In “Youth Vote May Support More Economic Freedom” I wrote:

This [lack of employment] has hit young people the hardest. The median age for a first marriage has increased two years since 2007. And the rate of couples having children has decreased significantly.

Rising debt from college loans is one of the reasons for delaying marriage and children. The average debt burden at graduation is about $25,000. Part of the blame for this effect is the government’s student loan policies. In my column “Is Federal Student Aid Among the Best or Worst Government Programs?” I quoted Richard Vedder, Professor of Economics at Ohio University, who wrote:

Related to this problem, colleges themselves have no “skin in the game.” They are responsible for allowing loan commitments to occur, but they face no penalties or negative consequences when defaults are extremely high, imposing costs on taxpayers.

In fact the federal government now has a monopoly in providing student loans. Loans boost enrollment demand forcing the cost of education to rise much faster than inflation. And colleges need not worry about the student’s ability to pay it back nor even if the curriculum they are getting is worth the cost of the loan.

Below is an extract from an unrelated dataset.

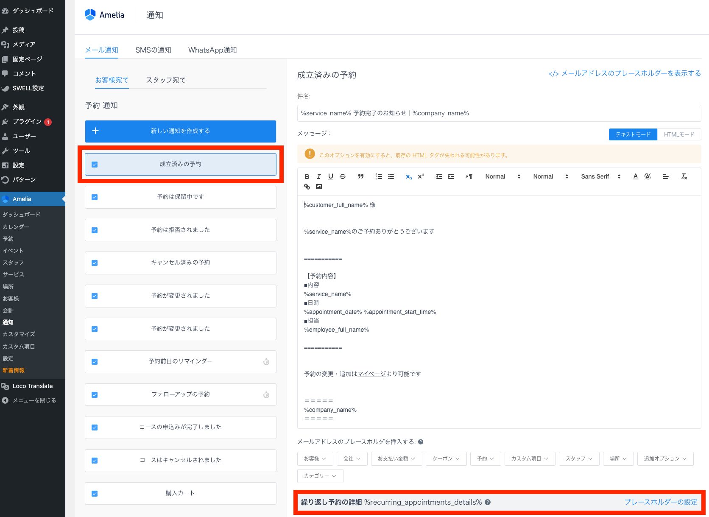Expand the クーポン placeholder dropdown

pyautogui.click(x=446, y=458)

Loaning money with insufficient chance of repayment sounds a lot like the Community Reinvestment Act (CRA) where the government forced banks to make mortgage loans with insufficient chance of repayment. The CRA caused the financial crisis and brought down some of the largest financial institutions. No one could have anticipated the unintended consequences would be so catastrophe, but now we are making the same type of mistake.

It could even be that college loans are like the housing bubble.

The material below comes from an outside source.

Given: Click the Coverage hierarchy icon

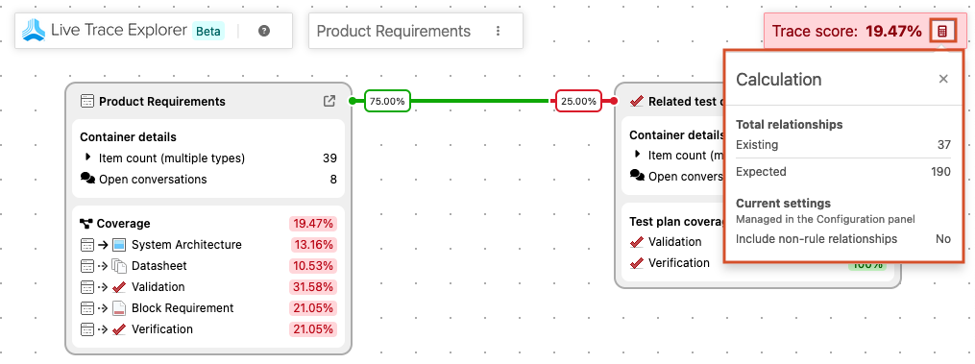Looking at the screenshot, I should click(86, 224).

Michele Lin writing for the International Business Times in an article entitled, “Rising Student Loans: The Next Debt Time Bomb set to Explode” recently wrote:

Since 1978, the price of tuition at U.S. colleges has increased over 900 percent, 650 points above inflation, while tuition grants have been slashed from 70 percent to 34 percent. Student debt, on the other hand, has increased 511 percent since 1999, a rate that is twice as steep as the growth of housing-related debt.

In February, an interesting anecdote came out of the Fed Chairman Ben Bernanke’s semi-annual testimony to Congress: His son, who is in medical school in New York, is likely to rack up $400,000 in student loan debt in the process of getting his degree.

Warning of the rapid growth in U.S. student loan debt, Bernanke called for ‘careful oversight’ from regulators. …

According to the Financial Times, the criteria for federally guaranteed student loans are not as stringent as for other kinds of debt, and many loans have already been securitised and sold off to investors.

The problem is colleges get money based on what they cost. So there is an incentive for them to cost more. And when they cost more they recruit better faculty and build better facilities. There is no incentive to cost less. As a result, college is less and less of a worthwhile investment.

Another aricle by Elizabeth Dwoskin on Bloomberg Businessweek entitled, “Will You Marry Me (After I Pay Off My Student Loans)?” supports the statistics I quoted in my article:

In 2007, the median age of a first marriage for males was 27.5 years old, and for females, 25.6 years old, according to IHS. By 2011 it crept up to 28.7 and 26.5, respectively. Fertility rates, defined as births per 1,000 women aged 15-44, decreased significantly from 69.3 in 2007 to just below 65 last year. …

The lack of job prospects for young Americans isn’t dulling the pain. This age group has been hit harder by the downturn than others. That has caused many more young adults to enroll in school, thus saddling themselves with even greater student loan burdens, IHS says.

The Obama administration is trying to ease the pain. Late last year the president issued an executive order mandating that outstanding student debt be forgiven after 20 years, down from 25 years, and that student debt payments not exceed 10 percent of a graduate’s income, a drop from 15 percent.

Oddly enough, our attempts to override these economics make the market for higher education worse. Janet Lorin’s Bloomberg Businessweek in “$100k in College Debt, And That’s Without Interest” explains how colleges have no incentive to compete on cost.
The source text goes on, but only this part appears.